• **TASK INSTRUCTIONS**
In the records below, find each line containing the word "computer" and copy it.

┄┄┄┄┄┄

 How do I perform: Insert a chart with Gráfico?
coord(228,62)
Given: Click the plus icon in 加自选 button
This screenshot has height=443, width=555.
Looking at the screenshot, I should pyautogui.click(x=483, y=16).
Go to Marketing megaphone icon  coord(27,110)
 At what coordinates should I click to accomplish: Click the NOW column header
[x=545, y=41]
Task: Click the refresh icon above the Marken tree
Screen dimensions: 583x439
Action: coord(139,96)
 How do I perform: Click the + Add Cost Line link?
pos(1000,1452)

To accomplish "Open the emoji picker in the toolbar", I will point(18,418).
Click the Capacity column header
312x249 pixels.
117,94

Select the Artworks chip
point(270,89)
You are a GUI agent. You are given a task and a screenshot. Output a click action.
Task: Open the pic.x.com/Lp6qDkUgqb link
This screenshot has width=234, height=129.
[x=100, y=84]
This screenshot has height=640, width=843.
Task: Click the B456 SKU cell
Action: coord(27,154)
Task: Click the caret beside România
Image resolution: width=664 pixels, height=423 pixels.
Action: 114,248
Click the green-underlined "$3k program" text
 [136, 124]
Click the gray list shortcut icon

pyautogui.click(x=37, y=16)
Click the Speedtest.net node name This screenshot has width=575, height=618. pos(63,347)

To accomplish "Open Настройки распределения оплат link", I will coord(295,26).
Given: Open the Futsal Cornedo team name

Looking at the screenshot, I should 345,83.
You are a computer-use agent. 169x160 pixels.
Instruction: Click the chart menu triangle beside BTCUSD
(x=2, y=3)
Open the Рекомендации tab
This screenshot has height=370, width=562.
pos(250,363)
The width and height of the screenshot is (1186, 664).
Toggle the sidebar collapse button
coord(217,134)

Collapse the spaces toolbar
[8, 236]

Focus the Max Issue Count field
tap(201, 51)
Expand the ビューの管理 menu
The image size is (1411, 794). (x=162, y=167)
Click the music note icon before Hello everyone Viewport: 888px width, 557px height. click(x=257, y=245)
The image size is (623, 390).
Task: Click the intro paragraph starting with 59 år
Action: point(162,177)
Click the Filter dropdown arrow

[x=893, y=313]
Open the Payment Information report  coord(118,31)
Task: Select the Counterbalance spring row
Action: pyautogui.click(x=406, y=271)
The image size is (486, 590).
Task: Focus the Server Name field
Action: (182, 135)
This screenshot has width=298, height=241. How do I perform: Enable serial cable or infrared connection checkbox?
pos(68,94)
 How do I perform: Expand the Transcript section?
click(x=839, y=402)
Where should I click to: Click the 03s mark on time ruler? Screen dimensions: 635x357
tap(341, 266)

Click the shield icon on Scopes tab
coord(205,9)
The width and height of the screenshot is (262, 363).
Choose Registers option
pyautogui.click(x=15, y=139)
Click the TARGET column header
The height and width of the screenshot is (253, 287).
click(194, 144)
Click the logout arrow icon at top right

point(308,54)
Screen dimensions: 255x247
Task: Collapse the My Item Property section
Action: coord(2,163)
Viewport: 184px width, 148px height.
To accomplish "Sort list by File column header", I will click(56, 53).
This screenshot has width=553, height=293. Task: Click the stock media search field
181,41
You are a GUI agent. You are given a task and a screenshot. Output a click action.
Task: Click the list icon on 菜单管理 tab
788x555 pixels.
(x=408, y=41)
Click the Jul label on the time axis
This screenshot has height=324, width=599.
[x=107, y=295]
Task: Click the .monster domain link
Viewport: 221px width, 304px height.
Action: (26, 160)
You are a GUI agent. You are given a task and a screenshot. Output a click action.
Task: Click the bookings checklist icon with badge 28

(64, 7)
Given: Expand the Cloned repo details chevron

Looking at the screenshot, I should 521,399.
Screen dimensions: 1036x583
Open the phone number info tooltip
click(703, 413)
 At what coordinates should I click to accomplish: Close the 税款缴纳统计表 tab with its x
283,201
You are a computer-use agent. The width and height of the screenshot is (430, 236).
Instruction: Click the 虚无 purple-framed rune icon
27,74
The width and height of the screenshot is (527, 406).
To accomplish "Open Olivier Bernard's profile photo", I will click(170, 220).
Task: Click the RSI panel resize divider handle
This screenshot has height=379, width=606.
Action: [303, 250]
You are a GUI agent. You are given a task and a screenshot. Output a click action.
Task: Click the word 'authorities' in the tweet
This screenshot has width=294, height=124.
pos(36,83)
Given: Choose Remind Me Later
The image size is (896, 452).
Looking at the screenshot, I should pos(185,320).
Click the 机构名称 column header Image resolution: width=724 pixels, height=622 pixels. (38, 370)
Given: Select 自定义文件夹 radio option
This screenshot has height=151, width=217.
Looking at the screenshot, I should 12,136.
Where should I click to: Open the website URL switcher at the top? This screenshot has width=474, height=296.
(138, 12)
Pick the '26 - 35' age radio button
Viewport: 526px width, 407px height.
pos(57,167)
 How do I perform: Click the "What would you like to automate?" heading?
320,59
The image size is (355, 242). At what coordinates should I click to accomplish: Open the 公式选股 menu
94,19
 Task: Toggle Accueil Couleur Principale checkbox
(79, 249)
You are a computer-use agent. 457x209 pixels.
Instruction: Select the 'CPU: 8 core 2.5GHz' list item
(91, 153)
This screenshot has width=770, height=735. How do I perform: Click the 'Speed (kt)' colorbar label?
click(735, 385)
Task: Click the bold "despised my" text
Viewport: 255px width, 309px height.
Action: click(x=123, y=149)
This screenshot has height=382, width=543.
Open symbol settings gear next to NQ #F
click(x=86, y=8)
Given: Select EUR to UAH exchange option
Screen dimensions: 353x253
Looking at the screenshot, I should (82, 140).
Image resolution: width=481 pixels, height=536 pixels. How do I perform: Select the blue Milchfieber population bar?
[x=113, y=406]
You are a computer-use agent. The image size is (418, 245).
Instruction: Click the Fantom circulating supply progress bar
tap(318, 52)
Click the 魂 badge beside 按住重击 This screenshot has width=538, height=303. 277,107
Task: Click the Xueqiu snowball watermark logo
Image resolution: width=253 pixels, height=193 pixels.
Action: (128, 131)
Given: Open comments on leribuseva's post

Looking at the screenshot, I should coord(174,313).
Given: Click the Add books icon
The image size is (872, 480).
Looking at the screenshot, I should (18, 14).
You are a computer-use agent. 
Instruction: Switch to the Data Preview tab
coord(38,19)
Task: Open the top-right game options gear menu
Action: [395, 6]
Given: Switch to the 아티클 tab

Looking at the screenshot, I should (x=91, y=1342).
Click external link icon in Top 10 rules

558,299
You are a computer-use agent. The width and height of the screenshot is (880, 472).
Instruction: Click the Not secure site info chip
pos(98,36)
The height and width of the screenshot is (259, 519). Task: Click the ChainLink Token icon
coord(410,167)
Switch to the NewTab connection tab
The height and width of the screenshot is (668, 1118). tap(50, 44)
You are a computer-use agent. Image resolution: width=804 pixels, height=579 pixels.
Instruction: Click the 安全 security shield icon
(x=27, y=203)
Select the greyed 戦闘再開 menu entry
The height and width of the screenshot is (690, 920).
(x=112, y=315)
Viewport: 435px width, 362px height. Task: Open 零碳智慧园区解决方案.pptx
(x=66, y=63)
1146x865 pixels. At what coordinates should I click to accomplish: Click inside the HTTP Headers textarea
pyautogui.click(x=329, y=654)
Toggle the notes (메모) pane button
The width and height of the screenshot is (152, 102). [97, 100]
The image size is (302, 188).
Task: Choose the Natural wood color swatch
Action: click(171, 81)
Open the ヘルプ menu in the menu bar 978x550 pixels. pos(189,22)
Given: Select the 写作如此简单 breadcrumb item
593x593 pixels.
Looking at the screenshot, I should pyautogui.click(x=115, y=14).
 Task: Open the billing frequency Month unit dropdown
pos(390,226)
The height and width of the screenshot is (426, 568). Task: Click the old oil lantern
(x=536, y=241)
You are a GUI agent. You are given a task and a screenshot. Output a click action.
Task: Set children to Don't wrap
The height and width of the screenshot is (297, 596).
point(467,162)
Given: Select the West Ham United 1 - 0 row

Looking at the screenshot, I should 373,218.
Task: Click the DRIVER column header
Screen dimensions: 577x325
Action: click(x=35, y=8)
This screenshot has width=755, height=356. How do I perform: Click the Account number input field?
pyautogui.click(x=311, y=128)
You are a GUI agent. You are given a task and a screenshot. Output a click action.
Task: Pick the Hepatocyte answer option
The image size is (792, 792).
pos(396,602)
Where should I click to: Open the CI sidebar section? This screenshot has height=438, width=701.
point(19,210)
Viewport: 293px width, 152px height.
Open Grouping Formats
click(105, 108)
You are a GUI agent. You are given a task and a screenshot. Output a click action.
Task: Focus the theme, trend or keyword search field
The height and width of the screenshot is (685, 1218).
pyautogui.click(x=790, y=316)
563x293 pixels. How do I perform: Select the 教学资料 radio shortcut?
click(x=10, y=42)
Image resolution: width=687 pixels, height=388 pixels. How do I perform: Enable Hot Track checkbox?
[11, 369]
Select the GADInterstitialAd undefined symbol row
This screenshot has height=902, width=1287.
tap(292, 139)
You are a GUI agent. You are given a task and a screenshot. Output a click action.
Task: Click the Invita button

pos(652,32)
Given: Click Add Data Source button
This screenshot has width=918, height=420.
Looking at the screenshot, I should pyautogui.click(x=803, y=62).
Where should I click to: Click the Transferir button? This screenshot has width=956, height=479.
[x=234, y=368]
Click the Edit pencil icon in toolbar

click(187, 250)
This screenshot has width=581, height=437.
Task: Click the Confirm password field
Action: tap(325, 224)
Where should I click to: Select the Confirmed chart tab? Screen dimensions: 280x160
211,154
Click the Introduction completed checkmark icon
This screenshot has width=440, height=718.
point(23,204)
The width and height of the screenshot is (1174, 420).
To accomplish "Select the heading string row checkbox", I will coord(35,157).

┄┄┄┄┄┄

• **SOLUTION**
You are a computer-use agent. 169x160 pixels.
You are a computer-use agent. The width and height of the screenshot is (430, 236).
You are a computer-use agent. 457x209 pixels.
You are a computer-use agent. The image size is (418, 245).
You are a computer-use agent. 
You are a computer-use agent. The width and height of the screenshot is (880, 472).
You are a computer-use agent. Image resolution: width=804 pixels, height=579 pixels.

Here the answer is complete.